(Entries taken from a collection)
□ □ □ □ □ □ □

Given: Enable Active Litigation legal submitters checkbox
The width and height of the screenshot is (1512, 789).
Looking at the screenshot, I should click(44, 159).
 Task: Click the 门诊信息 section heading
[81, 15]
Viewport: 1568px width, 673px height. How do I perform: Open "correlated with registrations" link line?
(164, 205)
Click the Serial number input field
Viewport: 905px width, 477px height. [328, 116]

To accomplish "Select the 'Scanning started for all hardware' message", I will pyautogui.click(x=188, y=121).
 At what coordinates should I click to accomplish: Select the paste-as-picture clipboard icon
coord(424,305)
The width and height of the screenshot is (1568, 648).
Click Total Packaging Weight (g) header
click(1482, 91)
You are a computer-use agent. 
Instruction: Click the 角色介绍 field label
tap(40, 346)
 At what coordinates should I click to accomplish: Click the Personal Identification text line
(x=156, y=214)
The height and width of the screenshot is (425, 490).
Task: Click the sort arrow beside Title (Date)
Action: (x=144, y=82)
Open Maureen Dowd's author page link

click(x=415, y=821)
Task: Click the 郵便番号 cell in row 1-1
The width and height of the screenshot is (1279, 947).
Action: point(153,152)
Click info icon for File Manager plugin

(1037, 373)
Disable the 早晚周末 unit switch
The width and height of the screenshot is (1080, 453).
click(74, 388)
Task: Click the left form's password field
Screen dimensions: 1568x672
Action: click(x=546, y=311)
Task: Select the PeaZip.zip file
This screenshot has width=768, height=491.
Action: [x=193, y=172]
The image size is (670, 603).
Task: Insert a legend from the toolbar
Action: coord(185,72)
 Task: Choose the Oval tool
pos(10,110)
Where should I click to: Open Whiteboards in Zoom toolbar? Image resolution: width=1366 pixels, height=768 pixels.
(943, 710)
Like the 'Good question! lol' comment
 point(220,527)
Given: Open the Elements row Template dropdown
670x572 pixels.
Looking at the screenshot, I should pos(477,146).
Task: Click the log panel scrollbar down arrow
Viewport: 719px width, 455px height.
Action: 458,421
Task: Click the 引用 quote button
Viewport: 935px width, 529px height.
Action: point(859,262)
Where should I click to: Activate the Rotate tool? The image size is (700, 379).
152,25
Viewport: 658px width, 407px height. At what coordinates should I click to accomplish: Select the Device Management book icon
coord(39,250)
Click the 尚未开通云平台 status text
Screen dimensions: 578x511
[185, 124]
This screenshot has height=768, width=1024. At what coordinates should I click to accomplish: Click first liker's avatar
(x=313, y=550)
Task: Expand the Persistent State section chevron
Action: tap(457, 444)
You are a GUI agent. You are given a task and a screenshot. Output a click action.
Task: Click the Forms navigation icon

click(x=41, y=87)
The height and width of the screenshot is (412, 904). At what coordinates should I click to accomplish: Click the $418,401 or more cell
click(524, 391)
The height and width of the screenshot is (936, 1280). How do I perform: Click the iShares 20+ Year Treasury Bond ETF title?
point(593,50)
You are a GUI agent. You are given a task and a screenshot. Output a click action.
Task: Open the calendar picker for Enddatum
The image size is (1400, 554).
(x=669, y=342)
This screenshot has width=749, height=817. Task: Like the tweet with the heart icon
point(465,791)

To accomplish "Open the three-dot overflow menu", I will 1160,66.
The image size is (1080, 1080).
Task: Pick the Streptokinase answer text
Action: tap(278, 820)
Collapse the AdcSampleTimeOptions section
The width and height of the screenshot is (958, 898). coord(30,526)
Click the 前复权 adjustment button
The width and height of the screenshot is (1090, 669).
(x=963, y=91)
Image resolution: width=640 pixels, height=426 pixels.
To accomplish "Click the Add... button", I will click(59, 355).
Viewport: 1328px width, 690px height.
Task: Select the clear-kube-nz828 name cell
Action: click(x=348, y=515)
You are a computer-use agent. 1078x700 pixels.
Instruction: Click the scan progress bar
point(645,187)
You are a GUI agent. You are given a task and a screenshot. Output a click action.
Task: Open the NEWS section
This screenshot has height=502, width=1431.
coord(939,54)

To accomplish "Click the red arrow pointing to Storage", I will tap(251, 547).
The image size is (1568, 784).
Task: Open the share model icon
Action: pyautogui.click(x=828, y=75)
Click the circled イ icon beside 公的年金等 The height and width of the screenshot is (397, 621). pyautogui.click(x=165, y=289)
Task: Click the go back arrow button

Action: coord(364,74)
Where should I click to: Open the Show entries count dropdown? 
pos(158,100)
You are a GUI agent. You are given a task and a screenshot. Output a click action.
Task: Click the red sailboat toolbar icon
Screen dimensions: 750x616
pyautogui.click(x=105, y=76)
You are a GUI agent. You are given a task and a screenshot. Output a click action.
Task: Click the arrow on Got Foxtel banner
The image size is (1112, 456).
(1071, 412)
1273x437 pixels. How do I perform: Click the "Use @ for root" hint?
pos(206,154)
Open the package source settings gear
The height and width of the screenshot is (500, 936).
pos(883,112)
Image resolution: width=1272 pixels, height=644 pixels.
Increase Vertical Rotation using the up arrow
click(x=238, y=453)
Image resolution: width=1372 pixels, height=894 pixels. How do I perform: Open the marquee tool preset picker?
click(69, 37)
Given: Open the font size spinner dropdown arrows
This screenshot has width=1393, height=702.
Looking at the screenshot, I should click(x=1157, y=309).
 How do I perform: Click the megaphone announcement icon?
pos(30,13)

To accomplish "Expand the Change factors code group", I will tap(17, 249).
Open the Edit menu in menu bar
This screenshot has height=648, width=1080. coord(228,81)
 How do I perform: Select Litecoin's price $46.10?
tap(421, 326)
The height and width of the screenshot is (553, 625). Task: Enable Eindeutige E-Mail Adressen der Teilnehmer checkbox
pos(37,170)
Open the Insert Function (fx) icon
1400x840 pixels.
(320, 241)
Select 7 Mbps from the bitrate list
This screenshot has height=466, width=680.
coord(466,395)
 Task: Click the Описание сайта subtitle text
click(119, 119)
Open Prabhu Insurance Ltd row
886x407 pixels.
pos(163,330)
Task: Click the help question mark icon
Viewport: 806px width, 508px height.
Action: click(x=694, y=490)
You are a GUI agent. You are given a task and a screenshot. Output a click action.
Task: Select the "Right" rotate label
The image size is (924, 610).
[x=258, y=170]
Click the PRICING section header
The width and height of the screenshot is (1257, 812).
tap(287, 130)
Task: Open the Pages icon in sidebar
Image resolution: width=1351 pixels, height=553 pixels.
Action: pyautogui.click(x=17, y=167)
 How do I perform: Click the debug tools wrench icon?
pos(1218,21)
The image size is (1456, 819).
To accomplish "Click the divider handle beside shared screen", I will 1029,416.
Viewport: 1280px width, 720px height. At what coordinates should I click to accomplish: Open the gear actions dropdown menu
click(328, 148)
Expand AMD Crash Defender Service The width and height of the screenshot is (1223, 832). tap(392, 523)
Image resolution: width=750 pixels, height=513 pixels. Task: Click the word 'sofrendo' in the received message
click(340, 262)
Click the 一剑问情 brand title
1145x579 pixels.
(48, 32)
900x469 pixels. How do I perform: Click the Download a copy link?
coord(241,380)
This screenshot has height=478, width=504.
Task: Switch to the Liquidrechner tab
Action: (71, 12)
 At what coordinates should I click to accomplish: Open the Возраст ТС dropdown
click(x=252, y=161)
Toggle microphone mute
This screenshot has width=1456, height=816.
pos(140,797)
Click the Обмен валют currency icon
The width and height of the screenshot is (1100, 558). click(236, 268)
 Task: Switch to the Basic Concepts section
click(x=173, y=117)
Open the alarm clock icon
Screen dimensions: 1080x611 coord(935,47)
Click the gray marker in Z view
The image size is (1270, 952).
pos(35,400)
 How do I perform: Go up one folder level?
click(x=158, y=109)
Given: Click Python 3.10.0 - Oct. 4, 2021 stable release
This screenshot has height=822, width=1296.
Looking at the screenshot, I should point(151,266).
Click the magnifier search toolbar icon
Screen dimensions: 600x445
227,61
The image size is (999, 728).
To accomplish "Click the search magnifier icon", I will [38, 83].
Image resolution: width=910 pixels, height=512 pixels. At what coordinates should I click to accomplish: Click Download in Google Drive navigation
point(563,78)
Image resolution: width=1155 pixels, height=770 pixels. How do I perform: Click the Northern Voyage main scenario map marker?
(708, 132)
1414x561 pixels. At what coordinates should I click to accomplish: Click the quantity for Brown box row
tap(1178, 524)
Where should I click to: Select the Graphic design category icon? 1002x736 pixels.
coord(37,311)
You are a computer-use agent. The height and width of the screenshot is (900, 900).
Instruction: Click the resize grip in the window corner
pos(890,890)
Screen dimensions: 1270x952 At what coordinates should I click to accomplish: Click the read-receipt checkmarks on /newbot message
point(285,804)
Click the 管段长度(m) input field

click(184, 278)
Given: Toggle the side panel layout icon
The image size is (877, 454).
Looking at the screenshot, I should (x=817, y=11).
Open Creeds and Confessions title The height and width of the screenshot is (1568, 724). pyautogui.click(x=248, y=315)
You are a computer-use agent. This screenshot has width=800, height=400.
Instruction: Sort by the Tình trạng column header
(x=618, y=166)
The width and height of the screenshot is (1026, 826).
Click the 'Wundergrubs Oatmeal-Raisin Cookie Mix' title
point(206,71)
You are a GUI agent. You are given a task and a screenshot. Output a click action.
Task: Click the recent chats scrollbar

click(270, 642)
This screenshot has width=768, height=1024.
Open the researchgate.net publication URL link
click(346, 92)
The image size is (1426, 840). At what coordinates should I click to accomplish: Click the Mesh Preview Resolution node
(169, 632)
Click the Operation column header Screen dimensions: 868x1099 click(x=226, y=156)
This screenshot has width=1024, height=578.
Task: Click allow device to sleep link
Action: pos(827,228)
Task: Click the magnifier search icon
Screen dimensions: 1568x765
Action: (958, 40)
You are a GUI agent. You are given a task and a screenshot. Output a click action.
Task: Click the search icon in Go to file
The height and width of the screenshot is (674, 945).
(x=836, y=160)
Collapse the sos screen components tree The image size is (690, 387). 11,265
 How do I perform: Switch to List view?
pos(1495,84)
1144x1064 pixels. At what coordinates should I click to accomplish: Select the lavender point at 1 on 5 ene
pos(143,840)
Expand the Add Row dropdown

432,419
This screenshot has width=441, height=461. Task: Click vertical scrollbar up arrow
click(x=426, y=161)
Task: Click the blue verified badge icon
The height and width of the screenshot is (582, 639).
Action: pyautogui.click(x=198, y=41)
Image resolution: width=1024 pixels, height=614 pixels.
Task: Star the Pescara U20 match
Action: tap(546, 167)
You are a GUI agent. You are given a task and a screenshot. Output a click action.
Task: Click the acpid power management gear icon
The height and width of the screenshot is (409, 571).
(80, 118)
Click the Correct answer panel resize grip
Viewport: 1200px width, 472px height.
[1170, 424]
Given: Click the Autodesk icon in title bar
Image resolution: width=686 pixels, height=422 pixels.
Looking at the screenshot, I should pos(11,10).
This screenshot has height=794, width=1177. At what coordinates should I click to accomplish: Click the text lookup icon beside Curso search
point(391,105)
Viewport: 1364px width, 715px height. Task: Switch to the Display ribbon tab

□ □ □ □ □ □ □

Count each line of the entries that holds the word "magnifier", then state the total and nothing more.

Expected output –
3